Per la prima volta un grande palazzetto statunitense apre ufficialmente alle bevande al THC, ma il contesto normativo resta tutt’altro che lineare. La domanda è inevitabile: siamo davanti all’inizio di una nuova tendenza?
Allo United Center di Chicago, celebre arena che ospita le partite dei Bulls e dei Blackhawks, sta per debuttare una novità assoluta nel panorama degli eventi americani. A partire dai primi di febbraio, durante concerti ed eventi live, il pubblico potrà acquistare ai chioschi bevande contenenti THC, il principale composto psicoattivo della cannabis. Non si tratta di un esperimento isolato, ma del risultato di un accordo pluriennale con Rythm, azienda specializzata in drink a base di THC derivato dalla canapa, che include anche i marchi Señorita e Rythm. I prodotti saranno proposti accanto a bevande alcoliche e analcoliche, con vendita consentita esclusivamente ai maggiorenni di 21 anni.
A spiegare le ragioni dell’iniziativa è stato Ben Kovler, CEO di Green Thumb Industries, che ha collegato la scelta all’evoluzione delle abitudini di consumo: secondo lui, sempre più persone stanno optando per questo tipo di prodotti in negozi di liquori, bar e ristoranti, segnalando una chiara richiesta di alternative. Il punto centrale, aggiunge Kovler, è proprio il desiderio di soluzioni diverse dall’alcol, percepite come prive degli effetti collaterali tipici, come i postumi della sbornia.
Sulla stessa linea anche Joe Myhra, direttore operativo dello United Center, che ha accolto con entusiasmo la partnership, sottolineando come il forte legame di Rythm con Chicago renda le sue bevande particolarmente adatte all’esperienza offerta dall’arena.
Un altro elemento che gioca a favore di questi drink è la loro semplicità d’uso rispetto agli edibili tradizionali, come biscotti o caramelle gommose. Kovler ha fatto notare che bere è un gesto familiare per la maggior parte dei consumatori americani, che si sentono più a loro agio nel dosare e moderare l’assunzione attraverso una bevanda piuttosto che con un dolce, spesso difficile da consumare in piccole quantità.

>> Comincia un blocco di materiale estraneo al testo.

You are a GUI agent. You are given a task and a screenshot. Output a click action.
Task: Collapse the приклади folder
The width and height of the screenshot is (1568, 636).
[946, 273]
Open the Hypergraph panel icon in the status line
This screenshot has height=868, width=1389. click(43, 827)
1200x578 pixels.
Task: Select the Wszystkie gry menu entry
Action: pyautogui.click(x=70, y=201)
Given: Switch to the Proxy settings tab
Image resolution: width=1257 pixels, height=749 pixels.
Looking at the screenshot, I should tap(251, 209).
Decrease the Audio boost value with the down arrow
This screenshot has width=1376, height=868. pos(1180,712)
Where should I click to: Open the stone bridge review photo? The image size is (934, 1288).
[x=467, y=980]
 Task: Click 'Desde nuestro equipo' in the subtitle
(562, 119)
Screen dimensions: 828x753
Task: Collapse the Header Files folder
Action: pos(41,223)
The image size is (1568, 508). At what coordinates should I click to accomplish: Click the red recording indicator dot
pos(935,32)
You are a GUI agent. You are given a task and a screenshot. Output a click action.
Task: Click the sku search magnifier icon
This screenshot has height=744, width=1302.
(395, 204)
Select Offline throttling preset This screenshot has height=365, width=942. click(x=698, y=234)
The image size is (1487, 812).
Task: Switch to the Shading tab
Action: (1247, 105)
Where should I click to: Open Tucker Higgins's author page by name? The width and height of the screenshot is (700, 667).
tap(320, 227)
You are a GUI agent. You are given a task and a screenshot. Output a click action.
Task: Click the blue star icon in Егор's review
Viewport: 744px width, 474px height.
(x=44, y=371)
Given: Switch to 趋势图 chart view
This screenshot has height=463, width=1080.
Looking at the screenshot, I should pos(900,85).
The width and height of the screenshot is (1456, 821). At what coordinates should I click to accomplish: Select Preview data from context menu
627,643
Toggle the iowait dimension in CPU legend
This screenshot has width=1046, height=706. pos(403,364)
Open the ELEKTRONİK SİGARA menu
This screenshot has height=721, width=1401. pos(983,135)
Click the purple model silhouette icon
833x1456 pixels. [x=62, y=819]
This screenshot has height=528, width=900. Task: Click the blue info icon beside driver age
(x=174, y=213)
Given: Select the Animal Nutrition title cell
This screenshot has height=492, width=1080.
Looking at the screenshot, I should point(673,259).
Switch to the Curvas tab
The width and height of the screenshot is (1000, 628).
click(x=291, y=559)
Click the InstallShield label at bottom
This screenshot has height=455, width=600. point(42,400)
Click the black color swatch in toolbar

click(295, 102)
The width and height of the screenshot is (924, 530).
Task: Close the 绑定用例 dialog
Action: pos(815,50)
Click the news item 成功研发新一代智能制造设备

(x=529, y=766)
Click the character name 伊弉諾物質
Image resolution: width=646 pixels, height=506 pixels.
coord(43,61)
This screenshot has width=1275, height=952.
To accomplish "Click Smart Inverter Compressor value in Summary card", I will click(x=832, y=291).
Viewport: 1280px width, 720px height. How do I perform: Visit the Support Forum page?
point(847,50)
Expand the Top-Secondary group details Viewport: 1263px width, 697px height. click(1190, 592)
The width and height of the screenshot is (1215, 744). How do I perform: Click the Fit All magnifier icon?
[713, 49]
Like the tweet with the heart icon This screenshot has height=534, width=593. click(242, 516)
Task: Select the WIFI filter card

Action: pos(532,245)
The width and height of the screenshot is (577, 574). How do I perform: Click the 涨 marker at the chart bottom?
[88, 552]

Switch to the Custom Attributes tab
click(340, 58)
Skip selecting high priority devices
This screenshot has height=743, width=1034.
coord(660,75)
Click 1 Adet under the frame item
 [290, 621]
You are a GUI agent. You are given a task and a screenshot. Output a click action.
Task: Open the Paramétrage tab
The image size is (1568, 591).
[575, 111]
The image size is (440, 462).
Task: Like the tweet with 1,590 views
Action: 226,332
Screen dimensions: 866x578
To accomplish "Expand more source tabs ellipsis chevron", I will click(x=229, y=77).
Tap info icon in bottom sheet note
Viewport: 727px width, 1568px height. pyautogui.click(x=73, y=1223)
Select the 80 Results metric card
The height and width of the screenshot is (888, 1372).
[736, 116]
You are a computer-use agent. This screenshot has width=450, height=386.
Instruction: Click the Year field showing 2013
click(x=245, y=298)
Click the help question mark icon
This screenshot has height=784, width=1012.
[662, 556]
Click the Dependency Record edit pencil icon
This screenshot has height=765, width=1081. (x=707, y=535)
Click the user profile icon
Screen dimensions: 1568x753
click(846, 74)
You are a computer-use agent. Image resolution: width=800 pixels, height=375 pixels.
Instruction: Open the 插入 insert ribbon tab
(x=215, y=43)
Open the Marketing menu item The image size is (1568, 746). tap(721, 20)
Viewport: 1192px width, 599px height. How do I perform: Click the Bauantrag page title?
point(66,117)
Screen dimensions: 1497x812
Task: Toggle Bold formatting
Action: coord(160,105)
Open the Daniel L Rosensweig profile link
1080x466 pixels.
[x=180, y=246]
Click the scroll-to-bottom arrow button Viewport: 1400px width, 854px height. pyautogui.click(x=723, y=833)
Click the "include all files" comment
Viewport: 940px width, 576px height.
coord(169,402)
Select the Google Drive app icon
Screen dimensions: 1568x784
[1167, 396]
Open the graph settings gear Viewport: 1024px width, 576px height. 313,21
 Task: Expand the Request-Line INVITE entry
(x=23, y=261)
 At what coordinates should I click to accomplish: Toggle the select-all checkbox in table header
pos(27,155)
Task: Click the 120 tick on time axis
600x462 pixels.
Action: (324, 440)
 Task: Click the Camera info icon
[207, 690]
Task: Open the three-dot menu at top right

Nonostante l’interesse crescente — all’inizio del 2025 il 14% degli adulti statunitensi ha dichiarato di aver già utilizzato prodotti simili — il quadro legislativo rimane incerto. Possibili modifiche alle normative federali e alla legge agricola potrebbero infatti vietare molti di questi articoli già a partire da novembre.
Il settore si muove quindi in una fase di transizione, con proposte di legge che puntano a regolamentare o restringere il mercato. Kovler non nasconde le difficoltà: i tempi e le decisioni della politica sono spesso imprevedibili, ma l’azienda sceglie di affidarsi ai segnali che arrivano direttamente dai consumatori, considerandoli una base solida per investire ora.
Anche se alcuni recenti sviluppi politici indicano una maggiore apertura verso la cannabis a livello federale, il rischio resta elevato. Come ha osservato l’analista Nadine Sarwat di Bernstein, puntare sul settore della cannabis significa accettare un mercato instabile e complesso, decisamente non adatto a chi cerca certezze.